In 13 years since the first individuals of this species were discovered, we and others have surveyed an area encompassing 475 km² surrounding the known range of this species. This effort has managed to extend the range by a total of just 3.5 km, within a very narrow elevational band. Under good surface conditions, B. wakei can be found at moderate abundance within this area. This makes B. wakei unusual in being a species that can be found consistently under good conditions in its tiny range. In this regard, it resembles G. subterraneus (Niemiller et al., 2010) and Dendrotriton xolocalcae (Taylor and Smith, 1945). We predict that continued efforts to find additional populations may be successful, as somewhat similar habitat exists along the coast to both the north and south. Thus, survey efforts along the coast should continue to include coastal terrace habitat at Point Conception (20 km SSE), where an area of approximately 10,000 hectares was recently protected through acquisition by The Nature Conservancy and is not open to the public, relict dune sheets on the north side of Point Sal (36 km NNE), and the coastal slopes of the Irish Hills north of Point Buchon (75 km N). Additionally, the restricted marine terrace habitat along the Harmony Headlands coast south of Cambria (110 km NNW) should be searched; this area contains habitat similar to that occupied by B. wakei in the geographic vicinity of central coast members of the B. pacificus group.
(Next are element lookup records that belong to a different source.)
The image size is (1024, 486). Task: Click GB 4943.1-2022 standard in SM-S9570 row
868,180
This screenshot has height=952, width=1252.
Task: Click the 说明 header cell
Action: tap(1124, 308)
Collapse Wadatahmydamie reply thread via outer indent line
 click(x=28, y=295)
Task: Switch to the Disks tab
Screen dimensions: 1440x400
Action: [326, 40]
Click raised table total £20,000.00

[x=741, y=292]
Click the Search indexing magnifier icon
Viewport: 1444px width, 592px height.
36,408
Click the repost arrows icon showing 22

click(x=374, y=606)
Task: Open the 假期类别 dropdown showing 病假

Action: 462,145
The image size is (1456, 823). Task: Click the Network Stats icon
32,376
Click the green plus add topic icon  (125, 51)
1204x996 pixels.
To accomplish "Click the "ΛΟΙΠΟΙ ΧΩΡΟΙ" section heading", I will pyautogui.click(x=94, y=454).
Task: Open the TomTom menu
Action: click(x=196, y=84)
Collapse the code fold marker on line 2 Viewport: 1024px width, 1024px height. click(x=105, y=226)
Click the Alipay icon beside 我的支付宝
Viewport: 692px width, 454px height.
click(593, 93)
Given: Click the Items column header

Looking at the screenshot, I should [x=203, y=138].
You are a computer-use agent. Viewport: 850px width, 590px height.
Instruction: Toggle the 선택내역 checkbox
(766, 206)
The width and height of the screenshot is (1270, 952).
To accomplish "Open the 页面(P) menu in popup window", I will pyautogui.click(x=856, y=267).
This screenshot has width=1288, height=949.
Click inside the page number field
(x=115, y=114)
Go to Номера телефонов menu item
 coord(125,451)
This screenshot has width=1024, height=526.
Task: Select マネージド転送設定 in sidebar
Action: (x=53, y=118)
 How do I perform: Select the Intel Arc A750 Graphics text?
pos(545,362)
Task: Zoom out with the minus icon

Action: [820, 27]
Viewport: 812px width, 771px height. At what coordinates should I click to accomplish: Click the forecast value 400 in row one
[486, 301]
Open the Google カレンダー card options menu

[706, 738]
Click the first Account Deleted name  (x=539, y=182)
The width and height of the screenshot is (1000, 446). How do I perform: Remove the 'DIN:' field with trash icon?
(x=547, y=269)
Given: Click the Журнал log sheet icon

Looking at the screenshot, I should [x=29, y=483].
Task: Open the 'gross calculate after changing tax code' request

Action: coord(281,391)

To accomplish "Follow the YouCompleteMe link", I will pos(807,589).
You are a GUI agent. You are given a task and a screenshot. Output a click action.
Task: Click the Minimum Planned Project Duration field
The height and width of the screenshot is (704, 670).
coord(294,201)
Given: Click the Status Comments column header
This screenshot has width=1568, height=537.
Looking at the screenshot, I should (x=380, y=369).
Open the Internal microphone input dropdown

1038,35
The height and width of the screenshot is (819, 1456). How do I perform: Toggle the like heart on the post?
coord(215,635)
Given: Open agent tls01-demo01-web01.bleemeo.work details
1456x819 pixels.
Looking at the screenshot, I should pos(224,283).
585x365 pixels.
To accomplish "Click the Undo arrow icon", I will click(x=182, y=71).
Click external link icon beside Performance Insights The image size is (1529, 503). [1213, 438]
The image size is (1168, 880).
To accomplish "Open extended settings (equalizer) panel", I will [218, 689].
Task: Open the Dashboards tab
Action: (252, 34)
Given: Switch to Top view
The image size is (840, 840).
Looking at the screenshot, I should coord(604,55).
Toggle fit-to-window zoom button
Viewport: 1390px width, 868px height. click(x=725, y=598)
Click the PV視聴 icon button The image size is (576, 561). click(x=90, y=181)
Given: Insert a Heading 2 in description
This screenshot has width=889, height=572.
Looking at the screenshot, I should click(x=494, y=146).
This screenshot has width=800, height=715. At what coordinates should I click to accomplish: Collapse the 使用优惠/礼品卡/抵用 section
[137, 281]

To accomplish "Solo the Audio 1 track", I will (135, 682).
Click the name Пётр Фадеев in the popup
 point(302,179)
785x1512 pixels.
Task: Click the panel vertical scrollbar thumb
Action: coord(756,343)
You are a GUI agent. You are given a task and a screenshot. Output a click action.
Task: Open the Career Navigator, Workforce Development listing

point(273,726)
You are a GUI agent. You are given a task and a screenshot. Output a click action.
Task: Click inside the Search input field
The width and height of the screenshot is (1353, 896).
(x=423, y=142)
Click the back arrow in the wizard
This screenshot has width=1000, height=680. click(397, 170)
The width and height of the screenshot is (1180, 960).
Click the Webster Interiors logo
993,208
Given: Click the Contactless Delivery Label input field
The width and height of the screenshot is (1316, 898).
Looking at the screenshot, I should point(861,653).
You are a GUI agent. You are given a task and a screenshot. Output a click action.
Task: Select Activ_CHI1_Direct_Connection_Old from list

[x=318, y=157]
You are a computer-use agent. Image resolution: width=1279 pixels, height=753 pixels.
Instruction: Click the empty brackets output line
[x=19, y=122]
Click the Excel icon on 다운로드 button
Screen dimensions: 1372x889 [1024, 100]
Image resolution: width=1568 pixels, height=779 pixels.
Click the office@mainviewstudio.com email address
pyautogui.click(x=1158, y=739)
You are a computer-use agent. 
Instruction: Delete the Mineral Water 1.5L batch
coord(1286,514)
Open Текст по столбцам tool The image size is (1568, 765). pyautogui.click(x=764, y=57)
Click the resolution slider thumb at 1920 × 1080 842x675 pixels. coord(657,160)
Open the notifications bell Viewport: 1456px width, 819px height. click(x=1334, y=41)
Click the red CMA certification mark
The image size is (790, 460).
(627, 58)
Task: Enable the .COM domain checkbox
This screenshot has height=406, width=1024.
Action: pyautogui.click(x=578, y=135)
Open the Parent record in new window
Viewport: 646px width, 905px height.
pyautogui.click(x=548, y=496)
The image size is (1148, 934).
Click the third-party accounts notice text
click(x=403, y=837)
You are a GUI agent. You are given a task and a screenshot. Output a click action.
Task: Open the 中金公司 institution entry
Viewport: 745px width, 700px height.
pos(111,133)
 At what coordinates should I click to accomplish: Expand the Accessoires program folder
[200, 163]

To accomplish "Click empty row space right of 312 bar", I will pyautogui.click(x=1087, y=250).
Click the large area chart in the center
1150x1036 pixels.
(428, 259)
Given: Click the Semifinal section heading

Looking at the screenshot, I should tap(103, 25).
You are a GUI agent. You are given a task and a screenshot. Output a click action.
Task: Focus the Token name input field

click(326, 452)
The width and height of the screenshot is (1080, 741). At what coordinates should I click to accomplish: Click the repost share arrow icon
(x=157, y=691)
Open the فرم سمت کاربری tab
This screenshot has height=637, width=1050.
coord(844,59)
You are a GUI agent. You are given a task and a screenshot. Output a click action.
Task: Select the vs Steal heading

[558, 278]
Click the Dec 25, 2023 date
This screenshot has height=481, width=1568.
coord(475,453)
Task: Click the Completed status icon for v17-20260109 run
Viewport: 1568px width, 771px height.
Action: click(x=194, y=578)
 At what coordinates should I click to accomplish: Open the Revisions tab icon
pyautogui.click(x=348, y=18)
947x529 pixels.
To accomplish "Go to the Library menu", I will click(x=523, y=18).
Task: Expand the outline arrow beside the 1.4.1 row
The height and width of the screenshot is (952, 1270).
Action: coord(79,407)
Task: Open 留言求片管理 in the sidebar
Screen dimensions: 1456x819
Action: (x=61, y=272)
Despite its small range and lack of genetic diversity, B. wakei is inherently well protected, and so long as its habitat is not disturbed, it is likely to persist. Land ownership is divided between the United States Space Force, the U.S. Coast Guard, and the Union Pacific Railroad Corporation, and the governmental entities are expected to be supportive of management practices that aid in conservation of this species. At present, most of the habitat is undeveloped dunes and none of the habitat is accessible to the general public. The dune flora is heavily impacted by non-native Iceplant, which was originally planted for erosion control but has become invasive and is thus a target of management. However, the Iceplant does not appear to negatively affect the salamanders, which may in fact benefit from the increased retention of surface moisture. Significantly, all entry to the area is strictly regulated and monitored because Vandenberg Space Force Base hosts a set of dispersed launch complexes used to send military and civilian satellites into polar orbits.

DATA ACCESSIBILITY

Supplemental material is available at  https://www.ichthyologyandherpetology.org/h2020027. All sequences newly reported in this study have been deposited in GenBank (accession numbers MW651987–MW652283). Supplemental Table S1 provides additional information on tissue samples of B. wakei, including population of origin, genotypes for gapdh and rag1, and GenBank accession numbers. Additional phylogenetic analysis details are included in Supplemental Tables S2 and S3. Trees in Newick format from Supplemental Figures S1 and S2 are included in Supplemental Files S1 and S2; species trees in nexus format from the ASTRAL and SVDQuartets analyses are included in Supplemental File S3. Unless an alternative copyright or statement noting that a figure is reprinted from a previous source is noted in a figure caption, the published images and illustrations in this article are licensed by the American Society of Ichthyologists and Herpetologists for use if the use includes a citation to the original source (American Society of Ichthyologists and Herpetologists, the DOI of the Ichthyology & Herpetology article, and any individual image credits listed in the figure caption) in accordance with the Creative Commons Attribution CC BY License. ZooBank publication  urn:lsid:zoobank.org:pub:E7D1EE65-D4F5-41B5-96B5-F4AB1EF51048.